2002 update by Caroline Whyte
Since 1996, the Buschberghof farm has had to deal with a number of problems, which were outlined for me in an e-mail from Wolfgang Stränz in November 2002. The first problem is what he describes as "fluctuation of the farmers". Tobias the herdsman left for Ireland, his successor, a Swiss man, had to give up because of psychological problems, and the current herdsman, from the Netherlands, will leave in spring.
Meanwhile, Stränz writes, "Christina [Groh] gave up the job in the dairy and left the farm after ten years feeling burned out by too heavy work. She was replaced by a cheese maker from Southern Germany who already left the farm as well. Now the dairy job is done by three women, but unfortunately none of them feels completely responsible for what they do, so the quality of the products have suffered a bit."
He comments that "my impression is that it is very hard to find people with sufficient professional and social skills to fit into a group of farmers/gardeners being already there." These people must not only work together but also understand each other extremely well, "because that farm is to be considered as an organism. The conscience of the herdsman must not end at the end of the milk pipe into the dairy, because the way he treats his cows has the same impact on the cheese as, let's say, the processing temperature making the cheese, and on the dung being taken out onto the fields."
A second problem is with finding new members for the community. This has financial implications. Stränz explains that "when people leave the community (mostly for personal and family reasons) they need to be replaced by others taking their financial burden. But every year it is hard to find new members." He speculates that there are least two reasons for this:
"Those members who had founded the community have grown older. Many of them gave up their membership because they could not stand their childrens' quarrelling about the food from the farm. Those remaining had lost their contacts to the most interesting target group - families with small children - because they grew older, and getting contacts in the kindergarten or their childrens' schools is impossible now because the children eventually already had left their homes."
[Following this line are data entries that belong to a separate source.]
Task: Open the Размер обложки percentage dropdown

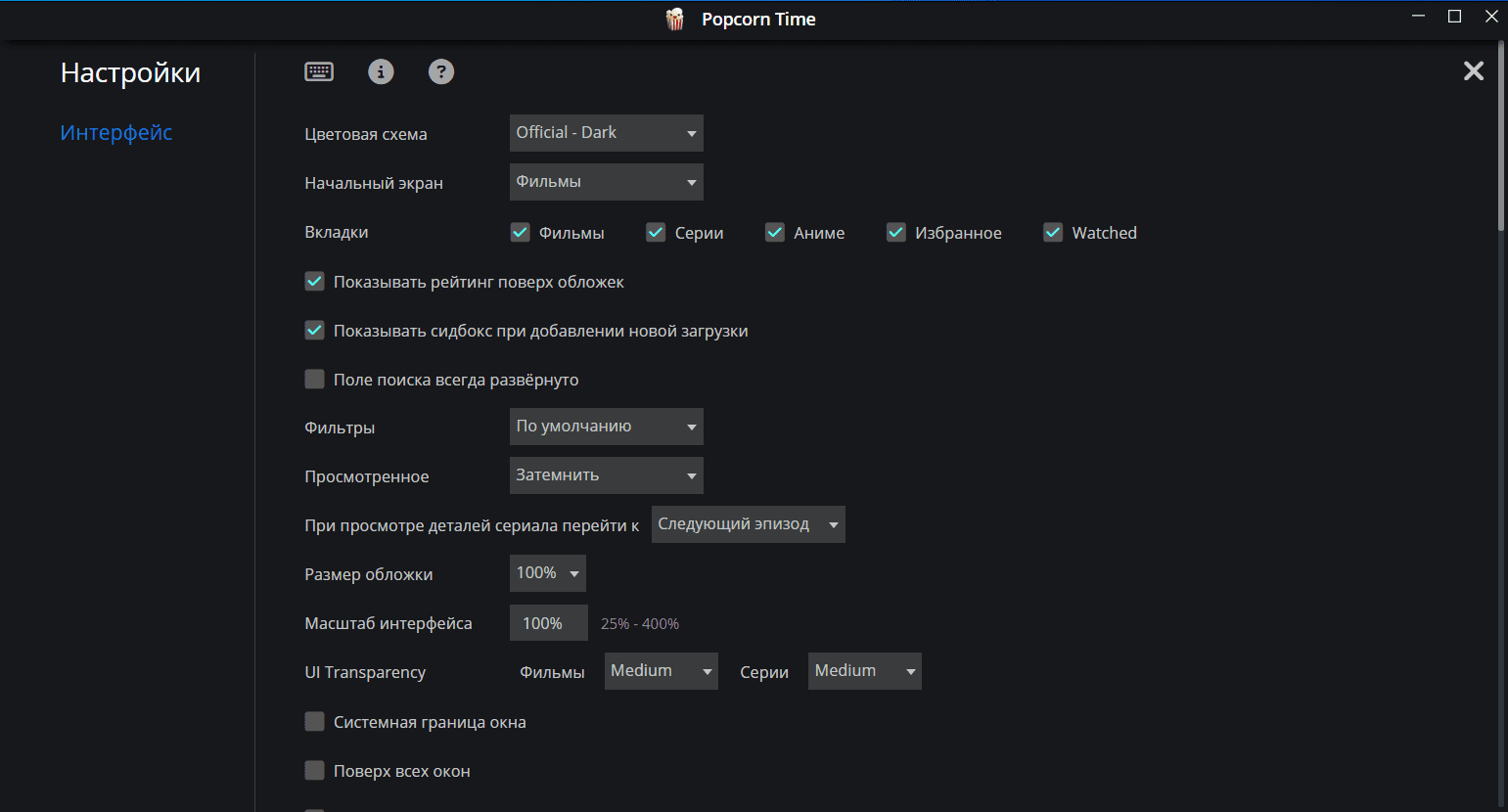Action: [x=547, y=573]
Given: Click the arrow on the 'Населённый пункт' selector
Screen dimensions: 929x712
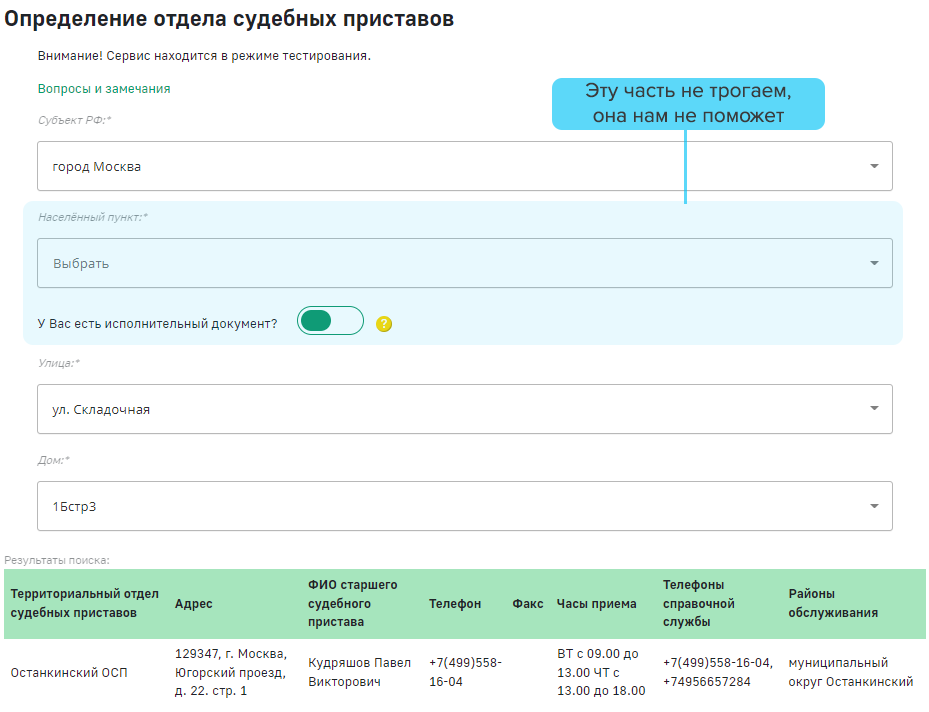Looking at the screenshot, I should point(872,263).
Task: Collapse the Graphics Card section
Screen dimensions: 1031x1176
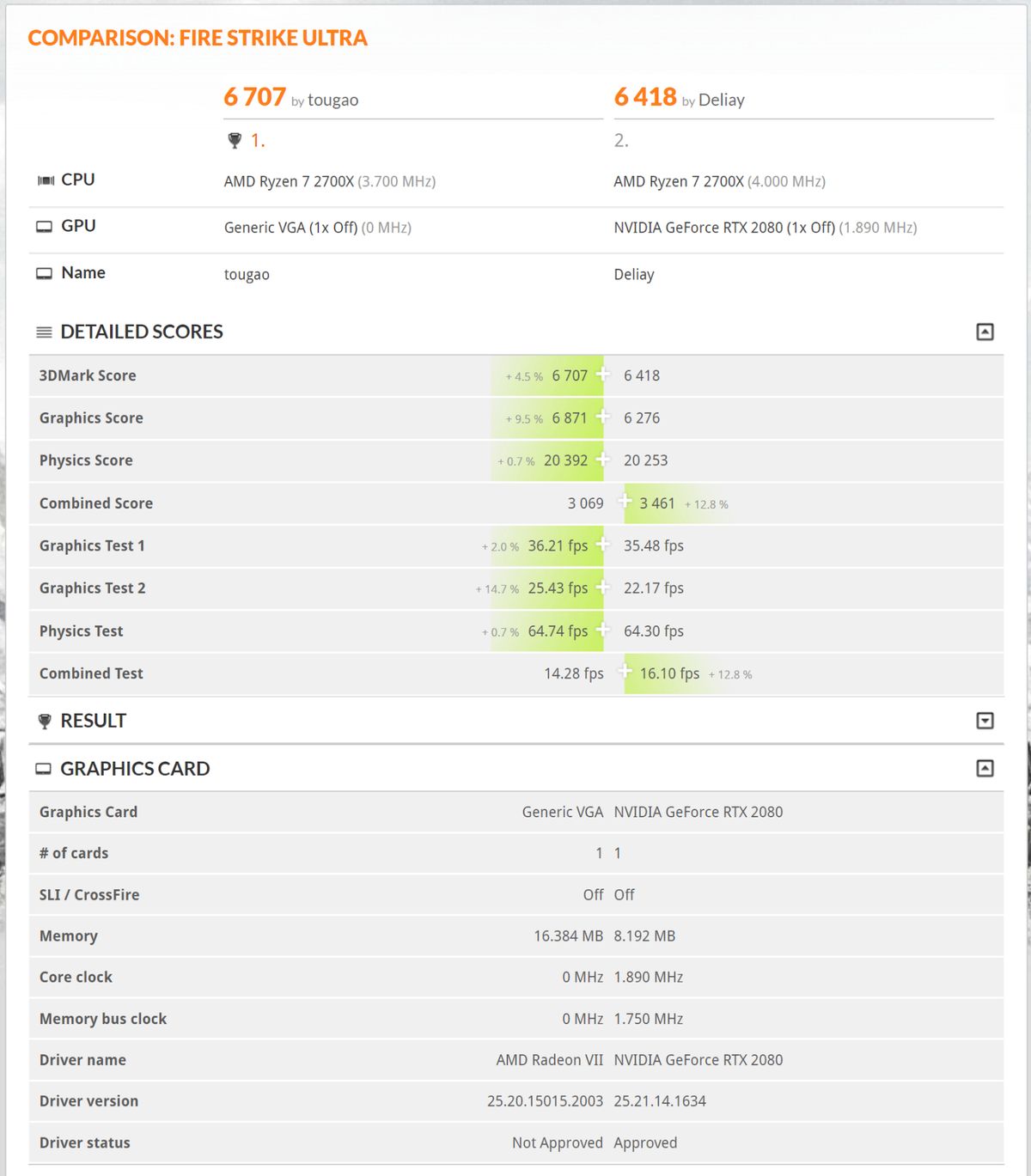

The second reason is that, although the founders generation of the community had built up a very effective system, new members perceive that they are simply being told what to do and think rather than developing new ideas for themselves. Stränz explains that "they unfortunately do not have to develop these ideas, they have to acquire them. And these ideas are passed on like old fairy tales, being told by the grandfathers of the community. To reanimate these ideas is a major task when new members arrive and it has to be done in a convincing manner."